Item coordinate data:
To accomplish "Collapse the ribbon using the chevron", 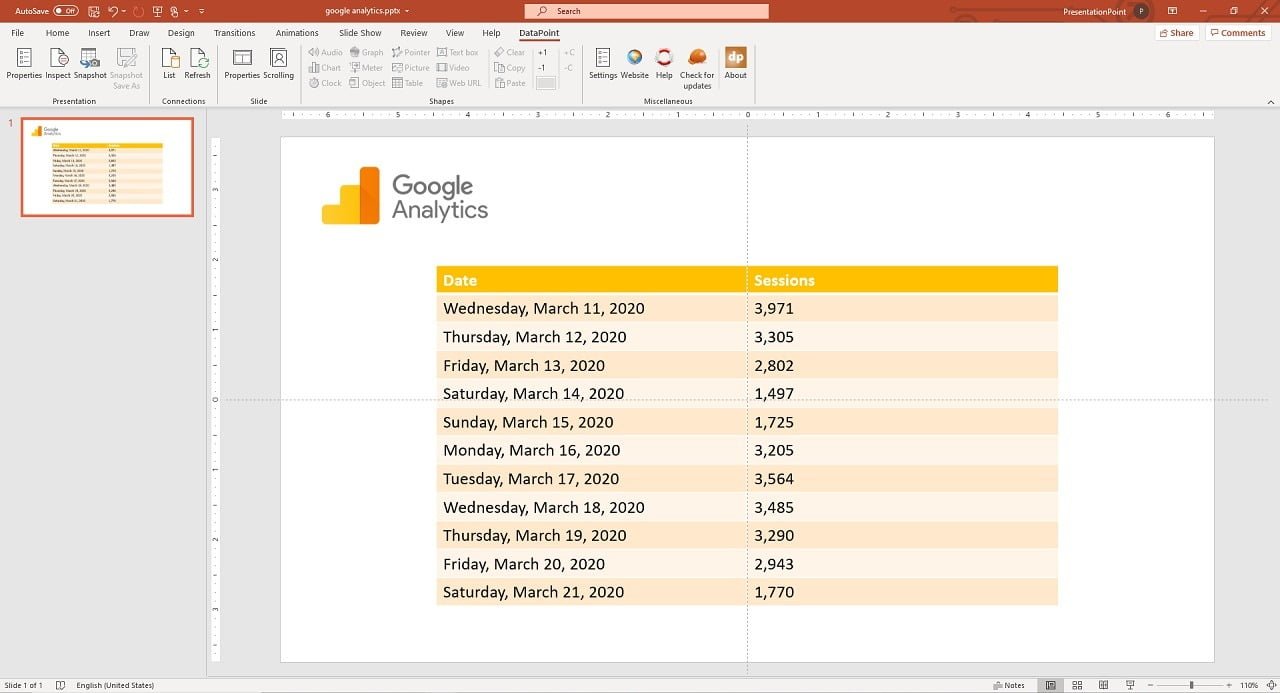I will coord(1269,101).
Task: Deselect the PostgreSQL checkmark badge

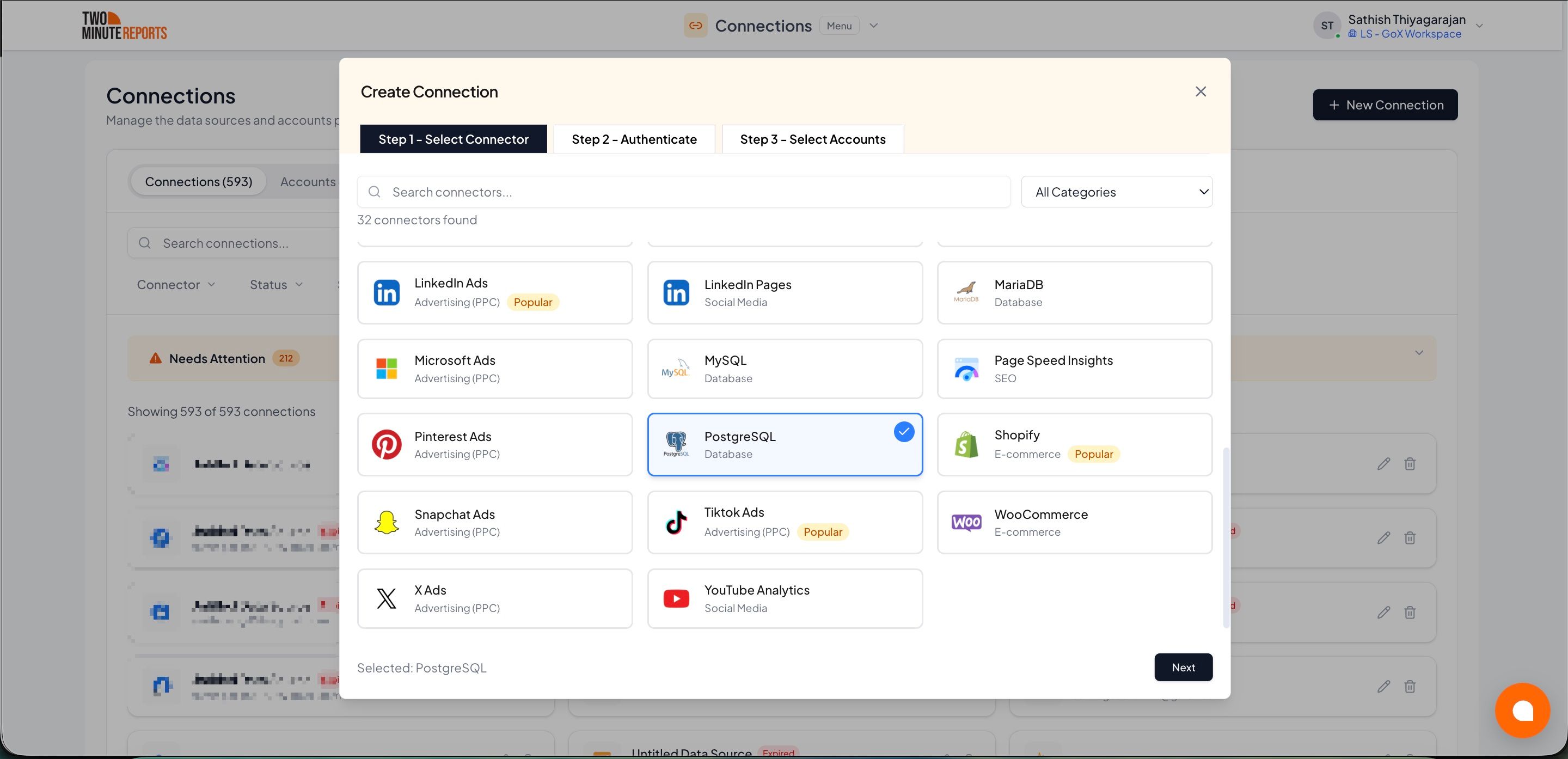Action: click(x=904, y=432)
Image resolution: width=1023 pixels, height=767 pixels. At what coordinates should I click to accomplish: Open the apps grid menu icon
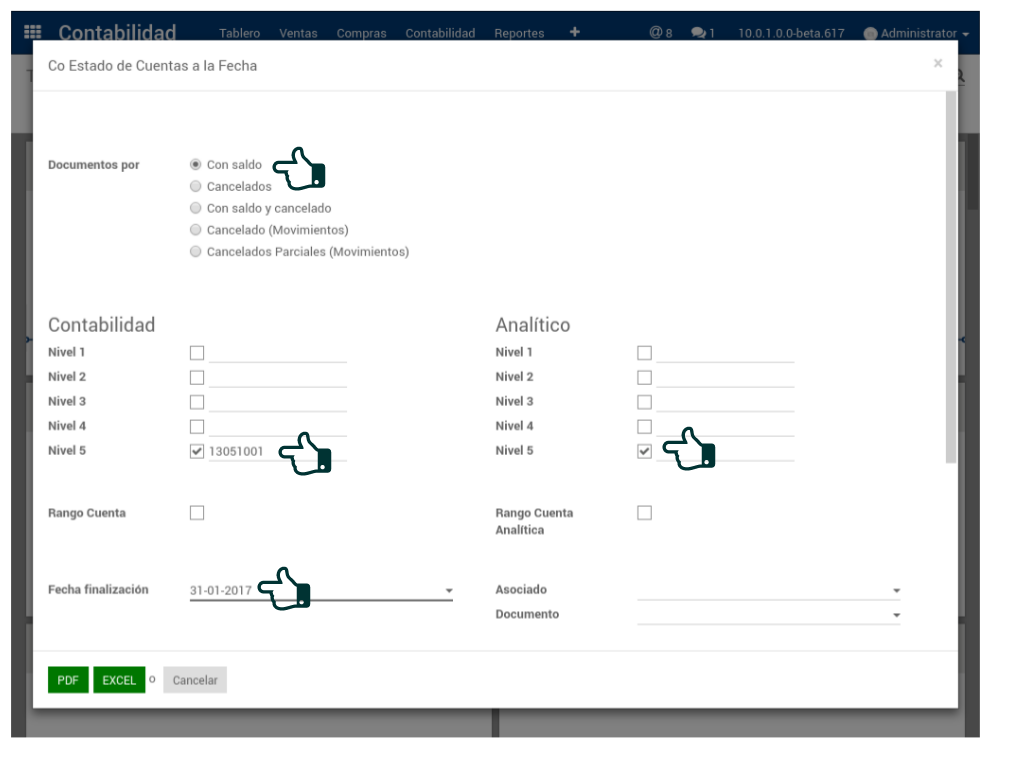32,33
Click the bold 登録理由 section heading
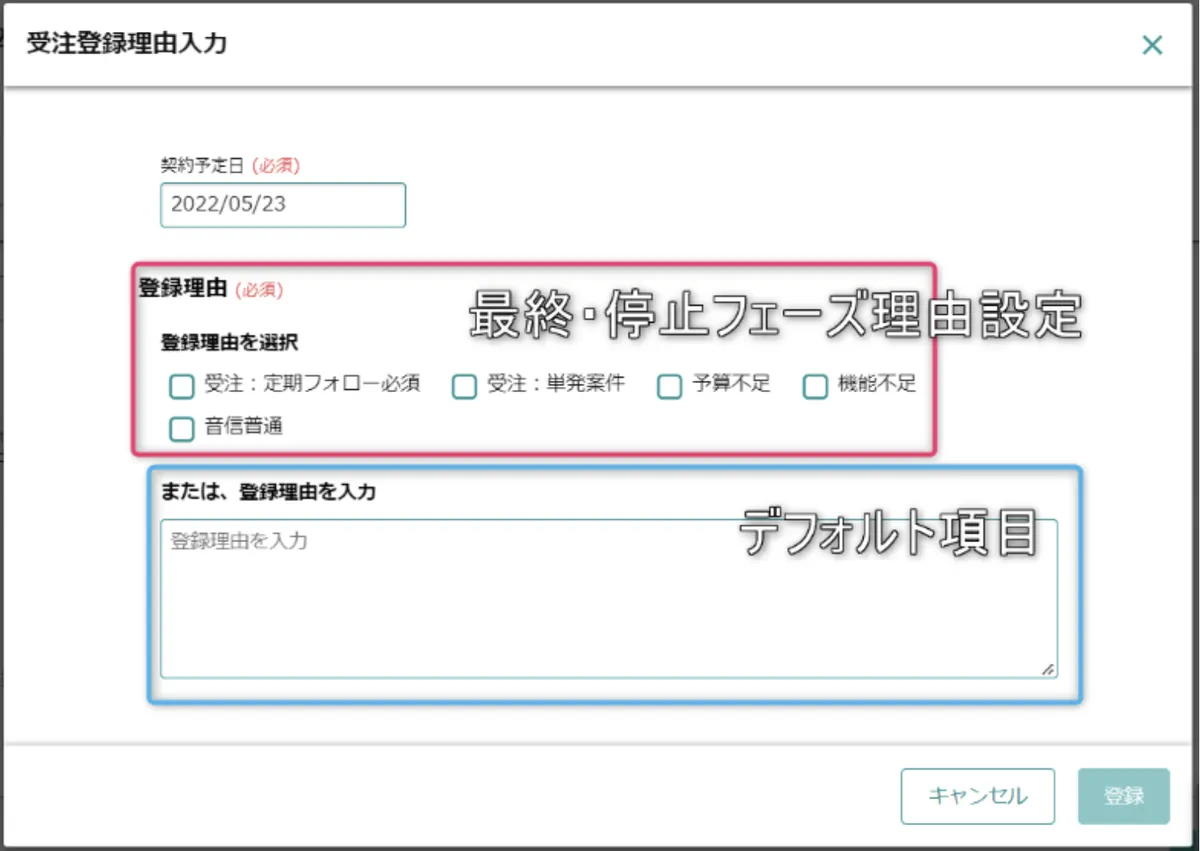Image resolution: width=1200 pixels, height=851 pixels. click(x=183, y=289)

■ PROBLEM REQUIREMENTS:
Convert the stretch of the material from the line containing "Image resolution: width=1023" through its end into a JSON list of strings, one string per line, skipping blank lines and omitting the pictures.

■ FINISHED EXERCISE:
[
  "Image resolution: width=1023 pixels, height=767 pixels. At what coordinates should I click to accomplish: Open the apps grid menu icon",
  "32,33",
  "Click the bold 登録理由 section heading",
  "Image resolution: width=1200 pixels, height=851 pixels. click(x=183, y=289)"
]